TELLURIDE '99 REVIEW: With "Sweet and Lowdown," Woody Allen Breathes New Life Into a Fully Imagined World

by Margaret A. McGurk



Blessedly, Woody Allen's new movie "Sweet and Lowdown" takes place in the
1930s.

Getting out of the '90s -- see "Bullets Over Broadway" -- relieves Allen of
the suffocating burden of his modern misanthropy -- see "Celebrity," last
year's curdled bowl of bitters -- and allows him room to breathe life into a
fully imagined world.

Even when he removes himself to another decade, though, this is still a
filmmaker who historically shows scant love of humankind. It is a testament
to his skills that he remains so popular and respected; most directors with
such loyal followings tend to treat their characters with some affection.

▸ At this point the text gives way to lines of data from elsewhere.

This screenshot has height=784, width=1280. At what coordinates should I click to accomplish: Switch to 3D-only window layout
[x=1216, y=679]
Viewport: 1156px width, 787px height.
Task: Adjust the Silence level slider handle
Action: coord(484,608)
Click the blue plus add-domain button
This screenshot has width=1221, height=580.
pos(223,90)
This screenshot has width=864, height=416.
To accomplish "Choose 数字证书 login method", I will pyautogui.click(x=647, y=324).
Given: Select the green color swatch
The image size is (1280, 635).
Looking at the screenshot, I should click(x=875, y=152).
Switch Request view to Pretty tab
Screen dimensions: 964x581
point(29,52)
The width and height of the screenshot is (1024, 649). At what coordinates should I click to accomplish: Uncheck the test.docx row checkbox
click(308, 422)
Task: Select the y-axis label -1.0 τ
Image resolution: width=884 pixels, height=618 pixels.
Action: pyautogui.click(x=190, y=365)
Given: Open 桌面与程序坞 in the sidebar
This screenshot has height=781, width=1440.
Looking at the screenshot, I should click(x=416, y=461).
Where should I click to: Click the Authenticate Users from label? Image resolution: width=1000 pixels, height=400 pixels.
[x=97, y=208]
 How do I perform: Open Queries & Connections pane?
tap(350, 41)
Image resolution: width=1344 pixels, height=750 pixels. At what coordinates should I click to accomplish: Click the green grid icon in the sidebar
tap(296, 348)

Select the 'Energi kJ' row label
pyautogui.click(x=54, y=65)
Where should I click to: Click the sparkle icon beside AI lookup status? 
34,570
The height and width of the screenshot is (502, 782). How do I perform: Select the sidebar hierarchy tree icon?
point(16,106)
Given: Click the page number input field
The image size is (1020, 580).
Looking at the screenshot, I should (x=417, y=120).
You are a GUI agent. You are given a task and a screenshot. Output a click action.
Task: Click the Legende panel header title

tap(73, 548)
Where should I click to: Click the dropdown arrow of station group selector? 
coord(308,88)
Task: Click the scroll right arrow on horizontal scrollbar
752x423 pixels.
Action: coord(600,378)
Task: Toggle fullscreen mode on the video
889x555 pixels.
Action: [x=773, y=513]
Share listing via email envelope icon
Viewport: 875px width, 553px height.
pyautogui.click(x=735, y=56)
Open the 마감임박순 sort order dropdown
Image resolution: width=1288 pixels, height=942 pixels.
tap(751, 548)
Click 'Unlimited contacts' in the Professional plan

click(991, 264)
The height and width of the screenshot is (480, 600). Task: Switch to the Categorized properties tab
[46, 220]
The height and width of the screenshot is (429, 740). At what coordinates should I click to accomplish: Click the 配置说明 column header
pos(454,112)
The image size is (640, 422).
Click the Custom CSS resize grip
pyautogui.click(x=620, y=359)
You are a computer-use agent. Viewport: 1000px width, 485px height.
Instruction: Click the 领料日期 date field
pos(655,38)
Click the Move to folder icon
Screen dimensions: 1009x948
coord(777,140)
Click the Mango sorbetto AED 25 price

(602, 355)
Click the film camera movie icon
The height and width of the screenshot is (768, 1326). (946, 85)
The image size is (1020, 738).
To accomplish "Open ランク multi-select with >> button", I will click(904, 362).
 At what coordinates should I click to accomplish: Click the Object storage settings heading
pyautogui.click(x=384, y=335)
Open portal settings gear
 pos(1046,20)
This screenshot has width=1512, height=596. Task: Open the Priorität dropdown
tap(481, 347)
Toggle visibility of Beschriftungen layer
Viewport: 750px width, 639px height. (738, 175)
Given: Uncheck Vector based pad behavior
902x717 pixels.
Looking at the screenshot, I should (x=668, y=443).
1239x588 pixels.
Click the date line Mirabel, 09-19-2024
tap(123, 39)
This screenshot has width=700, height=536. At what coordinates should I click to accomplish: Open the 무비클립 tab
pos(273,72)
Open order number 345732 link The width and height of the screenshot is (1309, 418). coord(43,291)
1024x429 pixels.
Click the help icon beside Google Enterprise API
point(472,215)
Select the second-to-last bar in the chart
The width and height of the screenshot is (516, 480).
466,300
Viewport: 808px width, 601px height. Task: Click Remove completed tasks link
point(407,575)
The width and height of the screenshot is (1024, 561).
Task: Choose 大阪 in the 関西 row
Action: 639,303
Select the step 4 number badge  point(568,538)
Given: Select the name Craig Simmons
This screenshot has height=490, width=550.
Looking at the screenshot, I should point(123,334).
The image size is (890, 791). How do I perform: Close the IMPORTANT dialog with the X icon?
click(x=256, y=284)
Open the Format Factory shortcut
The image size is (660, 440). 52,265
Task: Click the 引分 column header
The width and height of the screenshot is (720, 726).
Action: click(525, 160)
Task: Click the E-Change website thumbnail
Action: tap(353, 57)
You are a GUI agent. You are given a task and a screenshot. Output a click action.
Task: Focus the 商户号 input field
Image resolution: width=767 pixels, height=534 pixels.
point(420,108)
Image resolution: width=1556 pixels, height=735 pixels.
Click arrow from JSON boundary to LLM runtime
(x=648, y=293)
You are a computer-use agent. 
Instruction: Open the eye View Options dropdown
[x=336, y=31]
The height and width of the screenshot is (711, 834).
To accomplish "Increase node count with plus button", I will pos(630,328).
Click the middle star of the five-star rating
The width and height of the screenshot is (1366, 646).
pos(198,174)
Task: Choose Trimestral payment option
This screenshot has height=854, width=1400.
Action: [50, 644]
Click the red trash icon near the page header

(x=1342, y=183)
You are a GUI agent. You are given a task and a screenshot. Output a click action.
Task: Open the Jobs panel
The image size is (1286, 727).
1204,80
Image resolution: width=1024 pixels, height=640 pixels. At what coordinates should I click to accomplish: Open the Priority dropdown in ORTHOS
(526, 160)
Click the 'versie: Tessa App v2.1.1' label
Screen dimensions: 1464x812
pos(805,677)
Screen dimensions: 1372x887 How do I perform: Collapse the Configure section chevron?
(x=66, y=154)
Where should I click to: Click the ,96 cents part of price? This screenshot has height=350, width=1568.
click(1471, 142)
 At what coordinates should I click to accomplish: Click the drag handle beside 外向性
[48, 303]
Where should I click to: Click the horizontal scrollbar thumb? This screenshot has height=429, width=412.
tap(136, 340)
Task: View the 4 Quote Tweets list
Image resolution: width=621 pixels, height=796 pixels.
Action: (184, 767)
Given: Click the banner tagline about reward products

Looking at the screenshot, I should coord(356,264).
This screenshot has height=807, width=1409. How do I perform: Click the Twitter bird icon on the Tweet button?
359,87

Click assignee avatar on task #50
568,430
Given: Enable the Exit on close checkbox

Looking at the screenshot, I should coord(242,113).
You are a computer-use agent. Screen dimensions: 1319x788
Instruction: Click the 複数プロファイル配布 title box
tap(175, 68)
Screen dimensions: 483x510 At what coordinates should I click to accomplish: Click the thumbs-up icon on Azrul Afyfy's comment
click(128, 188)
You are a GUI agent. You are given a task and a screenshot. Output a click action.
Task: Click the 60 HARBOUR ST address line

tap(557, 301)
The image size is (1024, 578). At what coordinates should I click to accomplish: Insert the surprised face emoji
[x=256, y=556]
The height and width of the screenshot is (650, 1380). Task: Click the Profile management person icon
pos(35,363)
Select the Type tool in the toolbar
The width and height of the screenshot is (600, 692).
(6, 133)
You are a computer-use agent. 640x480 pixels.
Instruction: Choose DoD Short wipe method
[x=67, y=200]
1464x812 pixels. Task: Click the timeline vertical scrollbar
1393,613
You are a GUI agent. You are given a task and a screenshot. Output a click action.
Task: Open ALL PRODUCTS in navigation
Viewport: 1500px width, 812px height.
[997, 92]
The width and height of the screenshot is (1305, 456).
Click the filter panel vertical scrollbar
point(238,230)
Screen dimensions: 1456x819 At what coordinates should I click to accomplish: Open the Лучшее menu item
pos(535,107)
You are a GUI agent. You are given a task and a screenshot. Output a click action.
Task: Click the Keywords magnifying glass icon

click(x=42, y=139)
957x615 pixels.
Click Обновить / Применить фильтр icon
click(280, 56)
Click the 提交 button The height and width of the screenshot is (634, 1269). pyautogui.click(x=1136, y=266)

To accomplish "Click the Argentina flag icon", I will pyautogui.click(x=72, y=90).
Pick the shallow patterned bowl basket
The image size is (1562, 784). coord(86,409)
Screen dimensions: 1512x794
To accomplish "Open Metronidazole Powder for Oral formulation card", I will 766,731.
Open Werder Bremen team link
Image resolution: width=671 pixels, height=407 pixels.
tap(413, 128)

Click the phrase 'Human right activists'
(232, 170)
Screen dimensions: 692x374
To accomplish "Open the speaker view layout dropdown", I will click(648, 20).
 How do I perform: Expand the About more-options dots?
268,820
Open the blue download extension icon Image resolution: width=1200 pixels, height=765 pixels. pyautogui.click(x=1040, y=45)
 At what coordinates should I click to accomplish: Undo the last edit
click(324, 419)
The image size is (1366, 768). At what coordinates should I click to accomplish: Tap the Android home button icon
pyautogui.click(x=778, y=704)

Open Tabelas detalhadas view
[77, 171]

But who could feel warm and fuzzy about Emmet Ray, the fictional jazz
guitarist at the center of "Sweet and Lowdown?" A drunk, a deadbeat,
occasional pimp, habitual thief and career egotist, Emmet doesn't even
bother to wine and dine the women he chases. (She: "Shooting rats down at
the dump isn't my idea of a big night out." He: "Why not? We brought
sandwiches.")

Emmet's sole redeeming quality is his talent. His peers regard him as the
second best jazz guitarist alive -- right after the legendary Django
Reinhardt. Emmet is so intimidated by "that gypsy in France" that he
fainted when he laid eyes on the man.

Otherwise, he admits no fears and no needs, even after he takes up with
Hattie, a simple-minded, mute laundress -- played with astonishing subtlety
and insight by Samantha Morton. Emmet stays true to form; he abandons Hattie
and forges a neurotic union with an ex-debutante (Uma Thurman). Eventually,
he pays for his betrayal with the loss of his empty macho pose. The twist
here -- and the revelation that makes "Sweet and Lowdown" stand apart from
other recent Allen films -- is that in his loss he gains something. Or so we
are told. The information comes from documentary-style talking-head
interviews with experts, some of whom play themselves, including the
director and music historian Nat Hentoff. They define the story of Emmet Ray
as it passed down by other musicians, legends, rumors and hard evidence.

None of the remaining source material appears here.